*** MATERIAL SHOWN ***
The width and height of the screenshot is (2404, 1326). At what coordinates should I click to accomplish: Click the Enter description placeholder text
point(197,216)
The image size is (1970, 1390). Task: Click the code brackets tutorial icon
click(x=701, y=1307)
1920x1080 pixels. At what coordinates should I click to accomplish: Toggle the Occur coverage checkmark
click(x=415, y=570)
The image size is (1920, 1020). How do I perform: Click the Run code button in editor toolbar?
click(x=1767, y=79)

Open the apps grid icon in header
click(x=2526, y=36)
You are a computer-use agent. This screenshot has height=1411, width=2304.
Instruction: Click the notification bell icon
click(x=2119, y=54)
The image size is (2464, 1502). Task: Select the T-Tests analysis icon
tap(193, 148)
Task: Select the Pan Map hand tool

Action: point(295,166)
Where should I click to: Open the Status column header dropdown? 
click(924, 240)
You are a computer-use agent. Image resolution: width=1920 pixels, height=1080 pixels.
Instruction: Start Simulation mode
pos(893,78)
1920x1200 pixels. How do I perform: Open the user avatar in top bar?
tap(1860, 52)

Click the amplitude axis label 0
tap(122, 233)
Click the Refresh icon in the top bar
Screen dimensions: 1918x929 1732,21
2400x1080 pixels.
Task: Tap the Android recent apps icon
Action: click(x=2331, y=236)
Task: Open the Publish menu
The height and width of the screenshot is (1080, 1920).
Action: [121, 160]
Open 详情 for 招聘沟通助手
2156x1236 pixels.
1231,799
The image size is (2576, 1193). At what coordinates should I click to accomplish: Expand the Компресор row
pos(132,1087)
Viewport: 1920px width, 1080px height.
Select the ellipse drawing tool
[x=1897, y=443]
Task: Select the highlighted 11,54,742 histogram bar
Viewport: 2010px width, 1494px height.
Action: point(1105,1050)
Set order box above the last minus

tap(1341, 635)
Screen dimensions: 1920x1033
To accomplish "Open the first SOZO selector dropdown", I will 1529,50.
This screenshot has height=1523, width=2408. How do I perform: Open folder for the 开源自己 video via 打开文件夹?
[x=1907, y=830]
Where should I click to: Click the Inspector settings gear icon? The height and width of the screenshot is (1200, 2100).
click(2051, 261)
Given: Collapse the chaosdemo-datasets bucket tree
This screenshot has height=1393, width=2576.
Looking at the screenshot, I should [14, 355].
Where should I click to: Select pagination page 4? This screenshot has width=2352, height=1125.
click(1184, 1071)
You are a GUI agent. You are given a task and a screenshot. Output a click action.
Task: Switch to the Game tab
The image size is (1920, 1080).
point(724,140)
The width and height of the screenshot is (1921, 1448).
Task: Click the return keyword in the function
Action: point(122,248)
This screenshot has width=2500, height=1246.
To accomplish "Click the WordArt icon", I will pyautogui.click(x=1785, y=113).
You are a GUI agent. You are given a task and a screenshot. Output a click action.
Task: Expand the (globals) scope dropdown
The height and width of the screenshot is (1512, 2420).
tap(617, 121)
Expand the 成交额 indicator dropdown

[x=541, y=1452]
*** End of MATERIAL SHOWN ***
Reproduce each entry exactly, with nothing missing.

> EXERCISE RESPONSE
The width and height of the screenshot is (2404, 1326). At what coordinates should I click to accomplish: Click the Enter description placeholder text
point(197,216)
The image size is (1970, 1390). Task: Click the code brackets tutorial icon
click(x=701, y=1307)
1920x1080 pixels. At what coordinates should I click to accomplish: Toggle the Occur coverage checkmark
click(x=415, y=570)
The image size is (1920, 1020). How do I perform: Click the Run code button in editor toolbar?
click(x=1767, y=79)

Open the apps grid icon in header
click(x=2526, y=36)
You are a computer-use agent. This screenshot has height=1411, width=2304.
Instruction: Click the notification bell icon
click(x=2119, y=54)
The image size is (2464, 1502). Task: Select the T-Tests analysis icon
tap(193, 148)
Task: Select the Pan Map hand tool

Action: point(295,166)
Where should I click to: Open the Status column header dropdown? 
click(924, 240)
You are a computer-use agent. Image resolution: width=1920 pixels, height=1080 pixels.
Instruction: Start Simulation mode
pos(893,78)
1920x1200 pixels. How do I perform: Open the user avatar in top bar?
tap(1860, 52)

Click the amplitude axis label 0
tap(122, 233)
Click the Refresh icon in the top bar
Screen dimensions: 1918x929 1732,21
2400x1080 pixels.
Task: Tap the Android recent apps icon
Action: click(x=2331, y=236)
Task: Open the Publish menu
The height and width of the screenshot is (1080, 1920).
Action: [121, 160]
Open 详情 for 招聘沟通助手
2156x1236 pixels.
1231,799
The image size is (2576, 1193). At what coordinates should I click to accomplish: Expand the Компресор row
pos(132,1087)
Viewport: 1920px width, 1080px height.
Select the ellipse drawing tool
[x=1897, y=443]
Task: Select the highlighted 11,54,742 histogram bar
Viewport: 2010px width, 1494px height.
Action: point(1105,1050)
Set order box above the last minus

tap(1341, 635)
Screen dimensions: 1920x1033
To accomplish "Open the first SOZO selector dropdown", I will 1529,50.
This screenshot has height=1523, width=2408. How do I perform: Open folder for the 开源自己 video via 打开文件夹?
[x=1907, y=830]
Where should I click to: Click the Inspector settings gear icon? The height and width of the screenshot is (1200, 2100).
click(2051, 261)
Given: Collapse the chaosdemo-datasets bucket tree
This screenshot has height=1393, width=2576.
Looking at the screenshot, I should [14, 355].
Where should I click to: Select pagination page 4? This screenshot has width=2352, height=1125.
click(1184, 1071)
You are a GUI agent. You are given a task and a screenshot. Output a click action.
Task: Switch to the Game tab
The image size is (1920, 1080).
point(724,140)
The width and height of the screenshot is (1921, 1448).
Task: Click the return keyword in the function
Action: point(122,248)
This screenshot has width=2500, height=1246.
To accomplish "Click the WordArt icon", I will pyautogui.click(x=1785, y=113).
You are a GUI agent. You are given a task and a screenshot. Output a click action.
Task: Expand the (globals) scope dropdown
The height and width of the screenshot is (1512, 2420).
tap(617, 121)
Expand the 成交额 indicator dropdown

[x=541, y=1452]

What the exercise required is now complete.